::: DATA TO USE :::

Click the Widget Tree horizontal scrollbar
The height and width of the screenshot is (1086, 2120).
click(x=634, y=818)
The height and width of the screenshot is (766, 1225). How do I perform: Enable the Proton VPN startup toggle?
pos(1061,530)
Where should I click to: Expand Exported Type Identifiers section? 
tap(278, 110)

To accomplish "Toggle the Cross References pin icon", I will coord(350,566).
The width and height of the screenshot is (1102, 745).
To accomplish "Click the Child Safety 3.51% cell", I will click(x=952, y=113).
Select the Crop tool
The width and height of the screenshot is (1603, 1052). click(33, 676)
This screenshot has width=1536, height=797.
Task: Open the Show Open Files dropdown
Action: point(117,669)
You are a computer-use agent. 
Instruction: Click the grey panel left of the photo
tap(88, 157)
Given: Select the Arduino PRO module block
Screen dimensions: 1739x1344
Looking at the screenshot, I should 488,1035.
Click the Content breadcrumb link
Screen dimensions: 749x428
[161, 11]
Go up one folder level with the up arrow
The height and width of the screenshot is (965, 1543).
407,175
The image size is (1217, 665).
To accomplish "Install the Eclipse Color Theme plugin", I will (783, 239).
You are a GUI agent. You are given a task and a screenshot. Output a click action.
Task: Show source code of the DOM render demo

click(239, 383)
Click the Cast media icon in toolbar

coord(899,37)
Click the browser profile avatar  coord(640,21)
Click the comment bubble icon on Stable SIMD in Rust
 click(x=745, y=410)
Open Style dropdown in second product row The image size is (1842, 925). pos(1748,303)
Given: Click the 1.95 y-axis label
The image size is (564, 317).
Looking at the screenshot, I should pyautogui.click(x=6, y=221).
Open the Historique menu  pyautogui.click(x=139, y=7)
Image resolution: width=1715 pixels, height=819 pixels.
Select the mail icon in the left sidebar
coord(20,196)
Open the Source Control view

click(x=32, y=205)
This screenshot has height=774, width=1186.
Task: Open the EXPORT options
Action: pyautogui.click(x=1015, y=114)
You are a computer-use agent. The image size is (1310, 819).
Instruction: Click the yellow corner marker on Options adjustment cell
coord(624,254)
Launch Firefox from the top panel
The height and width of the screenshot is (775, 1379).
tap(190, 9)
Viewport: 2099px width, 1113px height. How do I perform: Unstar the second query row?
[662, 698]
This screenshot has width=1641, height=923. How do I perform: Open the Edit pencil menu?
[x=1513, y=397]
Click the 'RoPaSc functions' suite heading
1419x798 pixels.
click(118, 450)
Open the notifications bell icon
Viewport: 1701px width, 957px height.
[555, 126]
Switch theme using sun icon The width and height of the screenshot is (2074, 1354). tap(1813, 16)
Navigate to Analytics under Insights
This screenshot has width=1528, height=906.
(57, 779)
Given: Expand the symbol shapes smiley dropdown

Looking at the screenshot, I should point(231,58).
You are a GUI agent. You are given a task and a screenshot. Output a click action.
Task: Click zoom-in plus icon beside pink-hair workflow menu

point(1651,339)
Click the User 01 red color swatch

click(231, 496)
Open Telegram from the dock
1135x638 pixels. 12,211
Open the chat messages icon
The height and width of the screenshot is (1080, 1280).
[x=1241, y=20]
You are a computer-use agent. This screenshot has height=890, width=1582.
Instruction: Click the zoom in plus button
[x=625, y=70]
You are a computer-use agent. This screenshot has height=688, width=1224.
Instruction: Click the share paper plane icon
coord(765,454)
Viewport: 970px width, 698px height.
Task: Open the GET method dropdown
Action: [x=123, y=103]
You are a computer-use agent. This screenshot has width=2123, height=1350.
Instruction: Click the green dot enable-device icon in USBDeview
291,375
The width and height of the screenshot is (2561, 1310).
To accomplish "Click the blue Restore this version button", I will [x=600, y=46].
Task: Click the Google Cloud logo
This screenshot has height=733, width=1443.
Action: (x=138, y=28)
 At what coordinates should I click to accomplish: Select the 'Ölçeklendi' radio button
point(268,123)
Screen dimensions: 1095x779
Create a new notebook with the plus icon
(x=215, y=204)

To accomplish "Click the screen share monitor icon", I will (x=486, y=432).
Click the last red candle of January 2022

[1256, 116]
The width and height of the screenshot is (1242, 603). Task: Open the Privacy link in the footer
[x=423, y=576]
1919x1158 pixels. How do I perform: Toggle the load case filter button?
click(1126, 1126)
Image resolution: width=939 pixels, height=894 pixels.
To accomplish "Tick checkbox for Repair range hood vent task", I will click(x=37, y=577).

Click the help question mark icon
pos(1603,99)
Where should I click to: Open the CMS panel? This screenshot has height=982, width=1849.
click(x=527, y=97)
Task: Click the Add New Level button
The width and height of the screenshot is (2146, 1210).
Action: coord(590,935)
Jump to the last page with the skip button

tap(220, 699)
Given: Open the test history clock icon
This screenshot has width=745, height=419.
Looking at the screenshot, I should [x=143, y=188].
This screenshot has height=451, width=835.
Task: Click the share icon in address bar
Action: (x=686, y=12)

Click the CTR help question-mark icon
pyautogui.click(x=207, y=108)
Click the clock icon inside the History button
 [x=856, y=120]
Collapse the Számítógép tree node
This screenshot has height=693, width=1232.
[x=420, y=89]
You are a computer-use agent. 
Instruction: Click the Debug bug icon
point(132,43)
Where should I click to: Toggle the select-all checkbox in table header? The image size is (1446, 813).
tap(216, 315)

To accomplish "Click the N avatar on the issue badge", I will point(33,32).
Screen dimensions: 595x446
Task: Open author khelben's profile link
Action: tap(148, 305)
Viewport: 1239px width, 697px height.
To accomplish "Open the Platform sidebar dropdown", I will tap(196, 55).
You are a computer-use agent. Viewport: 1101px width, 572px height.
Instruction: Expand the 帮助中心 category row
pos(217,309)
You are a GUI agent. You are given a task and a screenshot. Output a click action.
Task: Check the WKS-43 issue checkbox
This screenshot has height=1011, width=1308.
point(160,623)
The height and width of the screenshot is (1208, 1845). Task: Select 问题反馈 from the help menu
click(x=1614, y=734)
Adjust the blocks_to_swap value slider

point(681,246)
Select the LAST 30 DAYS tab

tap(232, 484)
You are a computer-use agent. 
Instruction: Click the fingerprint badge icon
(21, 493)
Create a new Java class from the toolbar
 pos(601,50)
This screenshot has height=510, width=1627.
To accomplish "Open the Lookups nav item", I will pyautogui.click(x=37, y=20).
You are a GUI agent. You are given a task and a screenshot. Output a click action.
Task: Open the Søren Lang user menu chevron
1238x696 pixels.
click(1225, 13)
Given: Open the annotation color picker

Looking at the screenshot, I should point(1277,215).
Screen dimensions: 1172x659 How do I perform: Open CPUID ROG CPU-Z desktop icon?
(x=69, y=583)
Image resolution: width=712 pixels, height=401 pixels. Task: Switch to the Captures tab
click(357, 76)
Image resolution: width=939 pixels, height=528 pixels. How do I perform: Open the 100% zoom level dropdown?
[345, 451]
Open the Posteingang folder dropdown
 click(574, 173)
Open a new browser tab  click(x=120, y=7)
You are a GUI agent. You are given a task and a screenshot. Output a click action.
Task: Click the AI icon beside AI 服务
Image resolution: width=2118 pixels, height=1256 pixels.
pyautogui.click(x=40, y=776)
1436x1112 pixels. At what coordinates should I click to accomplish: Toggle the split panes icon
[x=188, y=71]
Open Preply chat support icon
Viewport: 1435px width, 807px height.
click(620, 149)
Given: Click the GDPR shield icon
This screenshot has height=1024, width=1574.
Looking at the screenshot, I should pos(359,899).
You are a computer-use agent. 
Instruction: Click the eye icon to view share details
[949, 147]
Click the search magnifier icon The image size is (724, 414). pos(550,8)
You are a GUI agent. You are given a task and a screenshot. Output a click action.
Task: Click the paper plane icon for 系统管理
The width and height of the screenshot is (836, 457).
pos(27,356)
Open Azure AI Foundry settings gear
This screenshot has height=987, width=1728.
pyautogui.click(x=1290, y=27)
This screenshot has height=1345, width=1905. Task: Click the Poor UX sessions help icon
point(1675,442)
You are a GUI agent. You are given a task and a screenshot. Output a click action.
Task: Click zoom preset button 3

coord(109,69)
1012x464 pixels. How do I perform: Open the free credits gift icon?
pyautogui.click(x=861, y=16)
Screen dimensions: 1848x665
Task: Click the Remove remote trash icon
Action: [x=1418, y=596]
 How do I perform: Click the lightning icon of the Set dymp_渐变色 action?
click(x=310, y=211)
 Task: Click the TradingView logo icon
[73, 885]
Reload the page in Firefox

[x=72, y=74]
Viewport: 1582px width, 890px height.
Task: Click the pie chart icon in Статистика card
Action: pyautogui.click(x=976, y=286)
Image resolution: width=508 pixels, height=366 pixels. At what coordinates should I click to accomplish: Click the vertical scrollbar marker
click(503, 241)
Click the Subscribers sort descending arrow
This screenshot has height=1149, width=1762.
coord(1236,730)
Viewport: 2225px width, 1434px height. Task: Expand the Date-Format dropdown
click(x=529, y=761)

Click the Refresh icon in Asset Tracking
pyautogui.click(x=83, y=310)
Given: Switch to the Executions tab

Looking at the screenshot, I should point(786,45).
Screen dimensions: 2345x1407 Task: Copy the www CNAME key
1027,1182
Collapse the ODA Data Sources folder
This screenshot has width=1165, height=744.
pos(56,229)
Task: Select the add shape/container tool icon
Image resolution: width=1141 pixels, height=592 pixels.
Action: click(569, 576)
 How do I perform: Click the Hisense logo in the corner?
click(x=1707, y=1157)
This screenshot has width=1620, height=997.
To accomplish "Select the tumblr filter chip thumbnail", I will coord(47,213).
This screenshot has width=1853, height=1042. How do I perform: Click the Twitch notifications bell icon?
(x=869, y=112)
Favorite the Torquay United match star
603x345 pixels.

:::

■ **WORK ITEM**
Could you reproduce, exactly, every line above from the line with "Given: Expand the" to the line with "Task: Click the Add New Level button", and no other line? Both ends count.

■ **FINISHED TASK**
Given: Expand the symbol shapes smiley dropdown

Looking at the screenshot, I should point(231,58).
You are a GUI agent. You are given a task and a screenshot. Output a click action.
Task: Click zoom-in plus icon beside pink-hair workflow menu

point(1651,339)
Click the User 01 red color swatch

click(231, 496)
Open Telegram from the dock
1135x638 pixels. 12,211
Open the chat messages icon
The height and width of the screenshot is (1080, 1280).
[x=1241, y=20]
You are a computer-use agent. This screenshot has height=890, width=1582.
Instruction: Click the zoom in plus button
[x=625, y=70]
You are a computer-use agent. This screenshot has height=688, width=1224.
Instruction: Click the share paper plane icon
coord(765,454)
Viewport: 970px width, 698px height.
Task: Open the GET method dropdown
Action: [x=123, y=103]
You are a computer-use agent. This screenshot has width=2123, height=1350.
Instruction: Click the green dot enable-device icon in USBDeview
291,375
The width and height of the screenshot is (2561, 1310).
To accomplish "Click the blue Restore this version button", I will [x=600, y=46].
Task: Click the Google Cloud logo
This screenshot has height=733, width=1443.
Action: (x=138, y=28)
 At what coordinates should I click to accomplish: Select the 'Ölçeklendi' radio button
point(268,123)
Screen dimensions: 1095x779
Create a new notebook with the plus icon
(x=215, y=204)

To accomplish "Click the screen share monitor icon", I will (x=486, y=432).
Click the last red candle of January 2022

[1256, 116]
The width and height of the screenshot is (1242, 603). Task: Open the Privacy link in the footer
[x=423, y=576]
1919x1158 pixels. How do I perform: Toggle the load case filter button?
click(1126, 1126)
Image resolution: width=939 pixels, height=894 pixels.
To accomplish "Tick checkbox for Repair range hood vent task", I will click(x=37, y=577).

Click the help question mark icon
pos(1603,99)
Where should I click to: Open the CMS panel? This screenshot has height=982, width=1849.
click(x=527, y=97)
Task: Click the Add New Level button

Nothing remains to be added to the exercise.